In fact, the entire auto sector got very little mention in Finance Minister Arun Jaitley’s budget speech. If anything, most of the ‘benefits’ to the auto industry are actually indirect, while directly there have been mainly protectionist moves, aimed at boosting local manufacturing and curbing dependence on imports. But for the average consumer, there’s nothing in it really.
Here’s a look at the Budget’s impact on the auto industry, for you as a consumer.
If you are looking to buy your first bike or scooter, you’ll probably get about Rs 10,000 extra spending cash once this budget comes into effect. The standard deduction of Rs 40,000 for salaried employees may leave you with slightly more disposable income to spend on a two wheeler. Right now, existing deductions (on medical and transport) for salaried employees amount to Rs 30,000 a year anyway.
If you are a farmer or agriculturist, this budget would help you buy a car or bike. How? The Rs 2,000 crore plan outlay for the farm sector and the hike in minimum selling price for kharif crops means that you will have a little more cash in hand to spend on a vehicle.
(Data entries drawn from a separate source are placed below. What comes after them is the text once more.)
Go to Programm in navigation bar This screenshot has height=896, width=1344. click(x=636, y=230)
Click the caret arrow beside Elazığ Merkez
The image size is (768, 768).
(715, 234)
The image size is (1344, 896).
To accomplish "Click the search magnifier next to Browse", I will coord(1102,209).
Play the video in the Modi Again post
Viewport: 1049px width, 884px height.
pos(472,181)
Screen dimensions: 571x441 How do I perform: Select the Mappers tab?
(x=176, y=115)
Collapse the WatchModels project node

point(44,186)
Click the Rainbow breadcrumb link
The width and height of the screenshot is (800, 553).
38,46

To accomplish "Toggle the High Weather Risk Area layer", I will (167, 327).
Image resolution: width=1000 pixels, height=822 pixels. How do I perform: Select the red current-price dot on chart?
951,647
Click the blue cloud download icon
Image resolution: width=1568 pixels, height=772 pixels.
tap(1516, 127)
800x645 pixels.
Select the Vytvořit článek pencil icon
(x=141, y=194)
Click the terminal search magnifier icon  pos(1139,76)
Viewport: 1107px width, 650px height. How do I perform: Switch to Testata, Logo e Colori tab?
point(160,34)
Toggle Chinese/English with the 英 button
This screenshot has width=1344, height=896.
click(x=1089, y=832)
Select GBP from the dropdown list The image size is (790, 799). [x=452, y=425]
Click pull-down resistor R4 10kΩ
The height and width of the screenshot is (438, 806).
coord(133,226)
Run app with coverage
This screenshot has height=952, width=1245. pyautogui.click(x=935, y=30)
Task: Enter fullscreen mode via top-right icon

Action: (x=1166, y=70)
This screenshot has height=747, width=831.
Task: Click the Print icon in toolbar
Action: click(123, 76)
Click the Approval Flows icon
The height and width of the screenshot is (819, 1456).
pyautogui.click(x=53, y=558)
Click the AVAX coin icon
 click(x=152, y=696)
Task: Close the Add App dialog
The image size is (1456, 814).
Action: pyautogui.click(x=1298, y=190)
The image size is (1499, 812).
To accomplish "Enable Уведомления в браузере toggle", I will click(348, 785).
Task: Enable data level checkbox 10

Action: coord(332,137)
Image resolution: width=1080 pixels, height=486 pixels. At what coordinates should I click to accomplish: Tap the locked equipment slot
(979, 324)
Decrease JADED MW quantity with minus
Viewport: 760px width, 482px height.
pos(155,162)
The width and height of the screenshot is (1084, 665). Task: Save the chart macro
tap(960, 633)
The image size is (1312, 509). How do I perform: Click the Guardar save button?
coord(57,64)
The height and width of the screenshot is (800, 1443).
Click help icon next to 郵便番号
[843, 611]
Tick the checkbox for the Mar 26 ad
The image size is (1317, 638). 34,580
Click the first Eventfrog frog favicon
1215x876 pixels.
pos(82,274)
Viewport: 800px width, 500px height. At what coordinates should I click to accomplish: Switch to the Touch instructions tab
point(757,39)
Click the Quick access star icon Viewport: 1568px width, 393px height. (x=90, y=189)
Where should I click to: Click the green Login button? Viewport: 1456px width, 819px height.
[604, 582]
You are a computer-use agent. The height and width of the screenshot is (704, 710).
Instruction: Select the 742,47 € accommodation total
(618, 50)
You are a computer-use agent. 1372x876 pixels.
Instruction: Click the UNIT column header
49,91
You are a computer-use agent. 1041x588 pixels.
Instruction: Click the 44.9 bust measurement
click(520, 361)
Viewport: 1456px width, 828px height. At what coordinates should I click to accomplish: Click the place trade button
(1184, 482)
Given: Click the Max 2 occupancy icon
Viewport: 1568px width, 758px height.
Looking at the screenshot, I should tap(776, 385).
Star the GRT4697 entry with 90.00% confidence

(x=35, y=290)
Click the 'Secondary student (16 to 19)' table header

The farmer is a key component of the value chain and keeping his interests at the core of the efforts to boost rural economy and infrastructure is wise thinking. Ensuring a minimum support price which is 1.5 times the cost will amplify the rural incomes and boost consumption, which in turn will contribute to holistic economic growth.Pawan Munjal, Chairman and Managing Director, Hero MotoCorp
If you love road trips, this budget just made it easier to plan ahead. Another 35,000 Km of roads will be constructed under the ‘Bharat Mala’ project of the government, which means you get more roads to drive on.
And somewhere down the road, the Rs 16,000 crore to be spent on rural electrification could mean you will be able to charge your electric car even in remote areas in the future. But wait, there was no real push for electric cars in this budget.
If you were looking to buy a new car or bike, they probably just got a little more expensive. Customs duties on import of completely built units (CBU) have increased by 5 percent to 25 percent now. So expect the price of imported cars and bikes to increase.
Even if you were picking a brand of car or bike that is being assembled in India (like a Ford Endeavour, Skoda Octavia or a Harley Davidson Street 750), it will still cost you more. Customs duties on completely knocked down (CKD) cars and bikes has gone up by 5 percent to 15 percent now. The price of some components will also go up in almost all cars, as import customs duty has been hiked to 15 percent.
If you are a fleet owner or transporter looking to pick up a new set of tyres for your trucks or buses, you will be better off shopping for local brands like MRF, JK Tyre, Apollo or Ceat. Customs duties on truck and bus radial tyres has been hiked by 5 percent to 15 percent. Domestic tyre manufacturers, though, are happy.
If you were looking to scrap or sell off your old car or bike and upgrade to an electric vehicle or Bharat Stage VI compliant vehicle, there are no real incentives in the budget in the form of a scrapping policy or discounts for electric cars and bikes.
There’s no real change in the duties on petrol and diesel, although reports talk of a Rs 2 per litre cut in excise duty. In reality, there has been a Rs 8 levy on road and infrastructure cess, while the earlier road cess of Rs 6 has been removed, leading to no change in duties to you as a consumer.